··· Data extract ···
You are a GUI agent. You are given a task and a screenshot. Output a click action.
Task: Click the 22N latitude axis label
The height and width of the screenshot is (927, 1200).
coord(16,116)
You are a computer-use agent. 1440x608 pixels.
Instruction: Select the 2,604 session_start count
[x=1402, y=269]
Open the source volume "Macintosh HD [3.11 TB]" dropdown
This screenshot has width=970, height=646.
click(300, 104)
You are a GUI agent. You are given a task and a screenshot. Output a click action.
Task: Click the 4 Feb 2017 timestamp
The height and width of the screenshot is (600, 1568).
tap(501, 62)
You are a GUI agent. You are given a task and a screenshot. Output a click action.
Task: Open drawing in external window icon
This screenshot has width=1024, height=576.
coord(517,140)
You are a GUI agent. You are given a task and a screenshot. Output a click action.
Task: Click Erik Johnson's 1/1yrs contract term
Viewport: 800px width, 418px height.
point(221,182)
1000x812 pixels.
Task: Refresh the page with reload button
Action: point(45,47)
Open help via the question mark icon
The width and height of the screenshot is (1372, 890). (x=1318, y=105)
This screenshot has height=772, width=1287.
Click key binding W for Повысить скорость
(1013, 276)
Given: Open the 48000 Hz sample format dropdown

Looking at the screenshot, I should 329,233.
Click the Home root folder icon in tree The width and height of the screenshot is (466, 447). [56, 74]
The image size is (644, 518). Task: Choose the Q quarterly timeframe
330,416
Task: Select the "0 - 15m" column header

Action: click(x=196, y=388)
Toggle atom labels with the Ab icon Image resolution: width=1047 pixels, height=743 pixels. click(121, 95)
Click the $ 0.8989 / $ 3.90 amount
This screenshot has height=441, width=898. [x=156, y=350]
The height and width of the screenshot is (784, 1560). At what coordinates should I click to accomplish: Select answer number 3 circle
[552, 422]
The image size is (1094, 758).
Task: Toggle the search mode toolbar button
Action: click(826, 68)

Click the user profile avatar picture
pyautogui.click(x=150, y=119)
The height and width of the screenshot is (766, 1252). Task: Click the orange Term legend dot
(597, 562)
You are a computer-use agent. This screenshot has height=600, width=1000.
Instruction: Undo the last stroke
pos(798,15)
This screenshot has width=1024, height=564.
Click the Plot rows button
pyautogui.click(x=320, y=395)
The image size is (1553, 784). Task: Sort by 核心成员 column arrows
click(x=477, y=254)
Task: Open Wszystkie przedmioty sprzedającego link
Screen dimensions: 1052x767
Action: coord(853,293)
···
**Goal of the exercise:** Copy down the complete data exactly as supplied.

**Task answer:**
You are a GUI agent. You are given a task and a screenshot. Output a click action.
Task: Click the 22N latitude axis label
The height and width of the screenshot is (927, 1200).
coord(16,116)
You are a computer-use agent. 1440x608 pixels.
Instruction: Select the 2,604 session_start count
[x=1402, y=269]
Open the source volume "Macintosh HD [3.11 TB]" dropdown
This screenshot has width=970, height=646.
click(300, 104)
You are a GUI agent. You are given a task and a screenshot. Output a click action.
Task: Click the 4 Feb 2017 timestamp
The height and width of the screenshot is (600, 1568).
tap(501, 62)
You are a GUI agent. You are given a task and a screenshot. Output a click action.
Task: Open drawing in external window icon
This screenshot has width=1024, height=576.
coord(517,140)
You are a GUI agent. You are given a task and a screenshot. Output a click action.
Task: Click Erik Johnson's 1/1yrs contract term
Viewport: 800px width, 418px height.
point(221,182)
1000x812 pixels.
Task: Refresh the page with reload button
Action: point(45,47)
Open help via the question mark icon
The width and height of the screenshot is (1372, 890). (x=1318, y=105)
This screenshot has height=772, width=1287.
Click key binding W for Повысить скорость
(1013, 276)
Given: Open the 48000 Hz sample format dropdown

Looking at the screenshot, I should 329,233.
Click the Home root folder icon in tree The width and height of the screenshot is (466, 447). [56, 74]
The image size is (644, 518). Task: Choose the Q quarterly timeframe
330,416
Task: Select the "0 - 15m" column header

Action: click(x=196, y=388)
Toggle atom labels with the Ab icon Image resolution: width=1047 pixels, height=743 pixels. click(121, 95)
Click the $ 0.8989 / $ 3.90 amount
This screenshot has height=441, width=898. [x=156, y=350]
The height and width of the screenshot is (784, 1560). At what coordinates should I click to accomplish: Select answer number 3 circle
[552, 422]
The image size is (1094, 758).
Task: Toggle the search mode toolbar button
Action: click(826, 68)

Click the user profile avatar picture
pyautogui.click(x=150, y=119)
The height and width of the screenshot is (766, 1252). Task: Click the orange Term legend dot
(597, 562)
You are a computer-use agent. This screenshot has height=600, width=1000.
Instruction: Undo the last stroke
pos(798,15)
This screenshot has width=1024, height=564.
Click the Plot rows button
pyautogui.click(x=320, y=395)
The image size is (1553, 784). Task: Sort by 核心成员 column arrows
click(x=477, y=254)
Task: Open Wszystkie przedmioty sprzedającego link
Screen dimensions: 1052x767
Action: coord(853,293)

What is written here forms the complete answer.